#### [Aim of the task]
Rewrite every line of the records below as a numbered list, skipping blank lines and omitting the pictures.

#### [Entries]
--- START ---
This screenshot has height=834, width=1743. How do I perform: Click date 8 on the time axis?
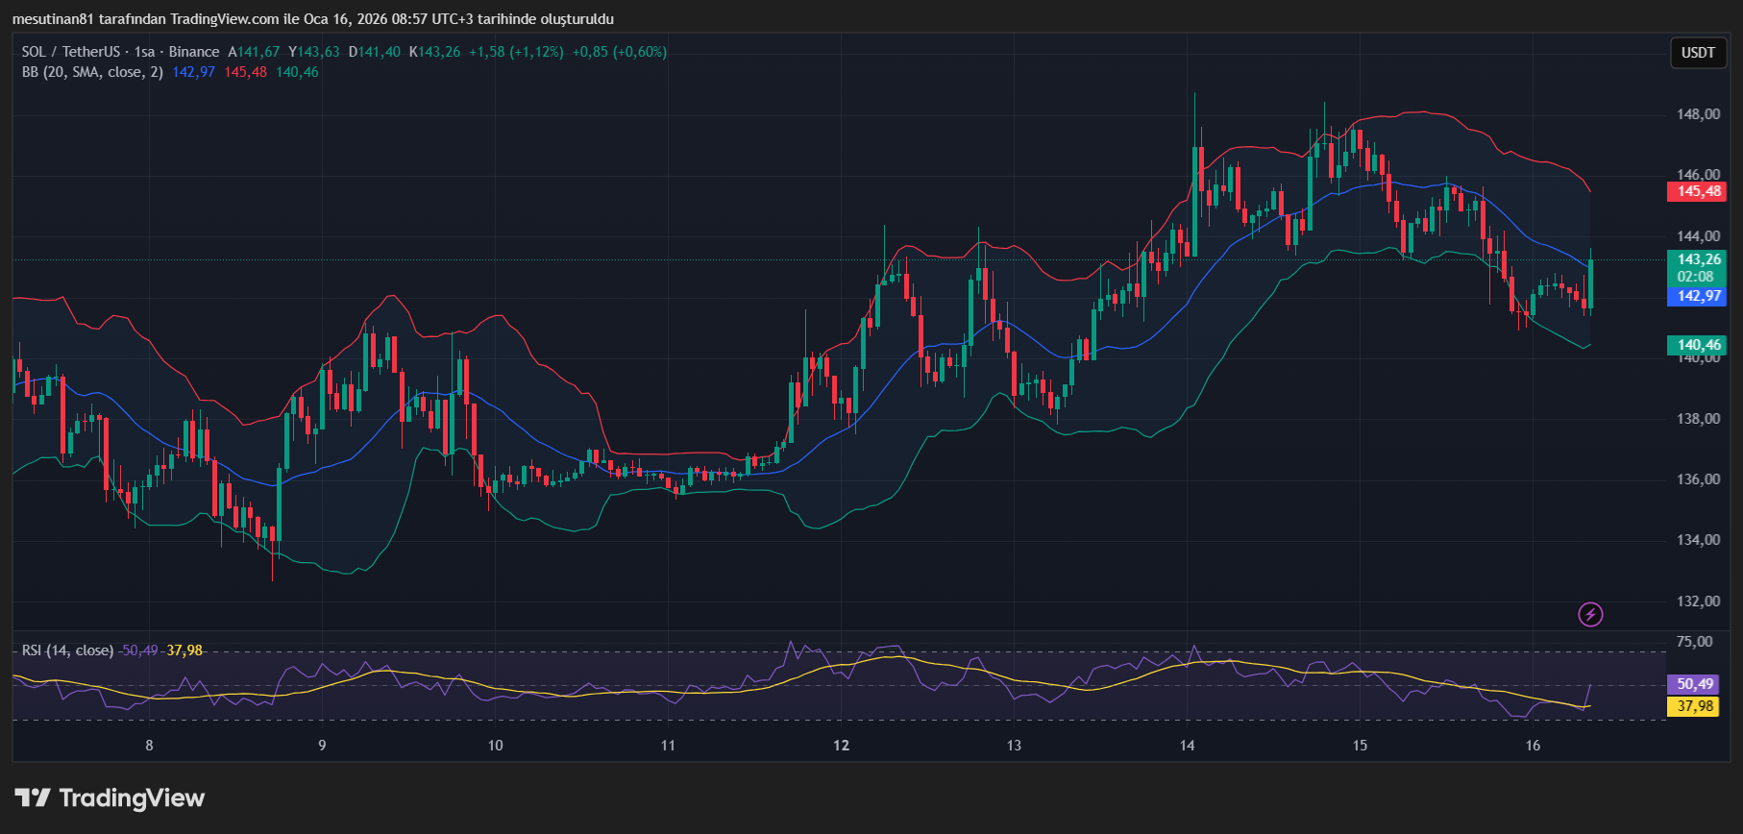[149, 746]
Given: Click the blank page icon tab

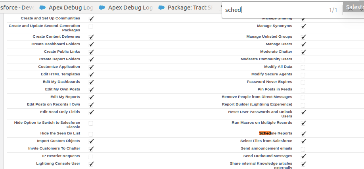Looking at the screenshot, I should click(x=221, y=8).
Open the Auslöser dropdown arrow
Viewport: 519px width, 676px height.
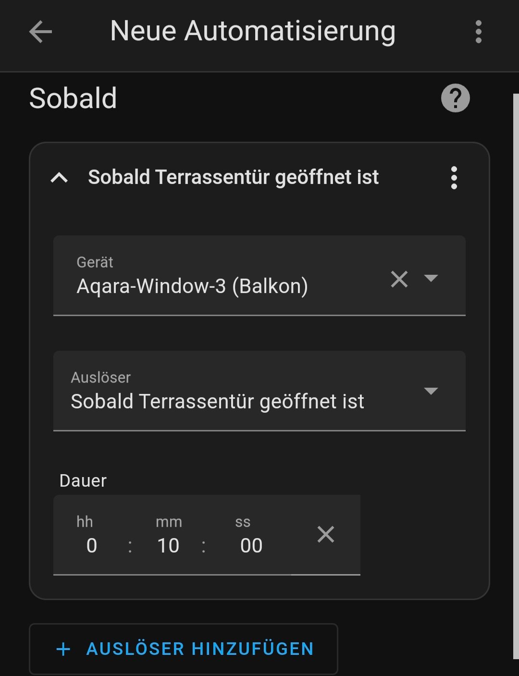pos(431,391)
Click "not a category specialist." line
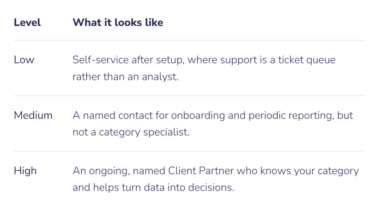Viewport: 378px width, 220px height. 131,132
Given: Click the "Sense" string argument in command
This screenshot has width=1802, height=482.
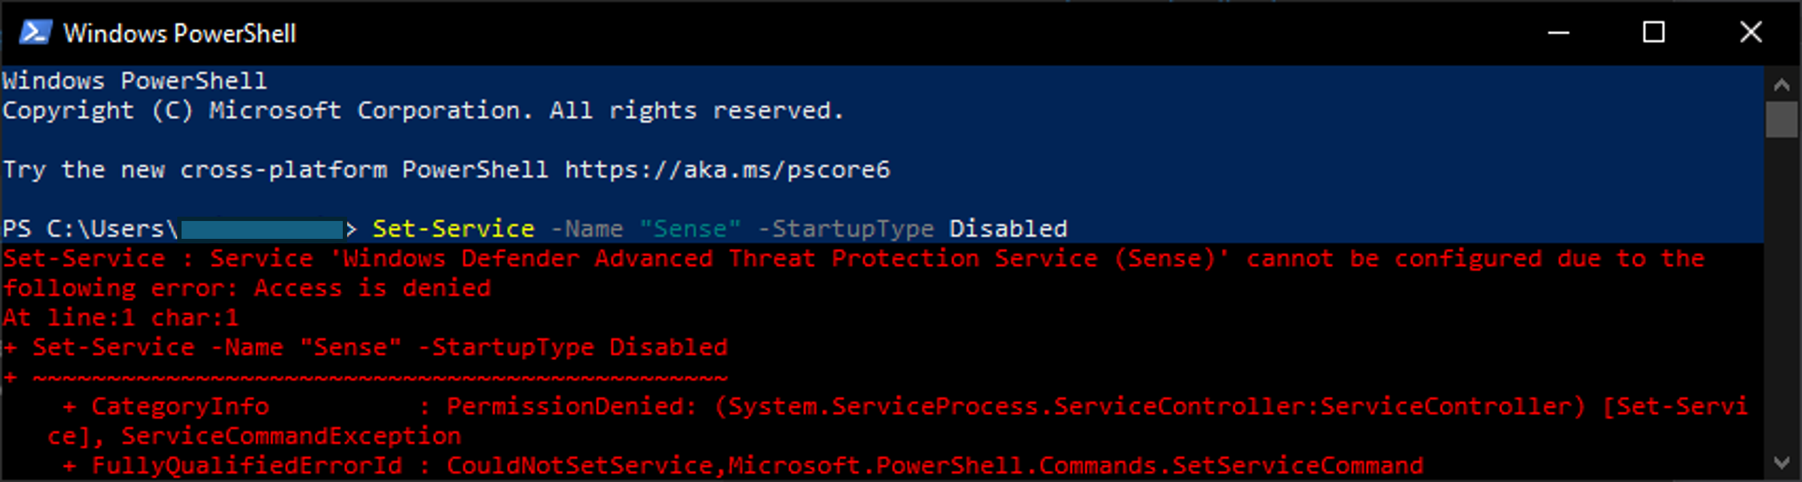Looking at the screenshot, I should pos(690,229).
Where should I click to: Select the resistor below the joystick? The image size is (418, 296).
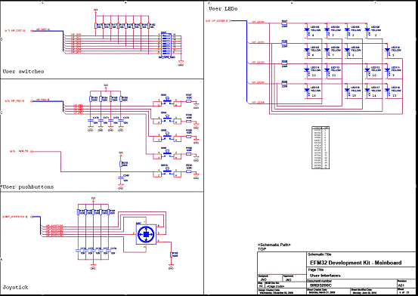[171, 254]
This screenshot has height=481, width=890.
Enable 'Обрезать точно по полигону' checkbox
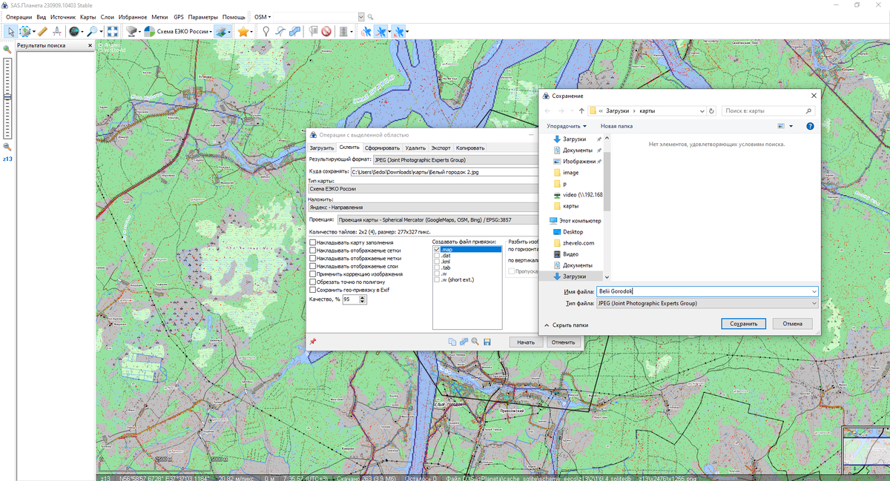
--- END ---
#### [Written solution]
1. This screenshot has height=834, width=1743. How do I perform: Click date 8 on the time axis?
2. [149, 746]
3. Given: Click the blank page icon tab
4. Looking at the screenshot, I should click(x=221, y=8).
5. Open the Auslöser dropdown arrow
6. Viewport: 519px width, 676px height.
7. pos(431,391)
8. Click "not a category specialist." line
9. Viewport: 378px width, 220px height. 131,132
10. Given: Click the "Sense" string argument in command
11. This screenshot has width=1802, height=482.
12. Looking at the screenshot, I should pos(690,229).
13. Where should I click to: Select the resistor below the joystick? The image size is (418, 296).
14. [171, 254]
15. This screenshot has height=481, width=890.
16. Enable 'Обрезать точно по полигону' checkbox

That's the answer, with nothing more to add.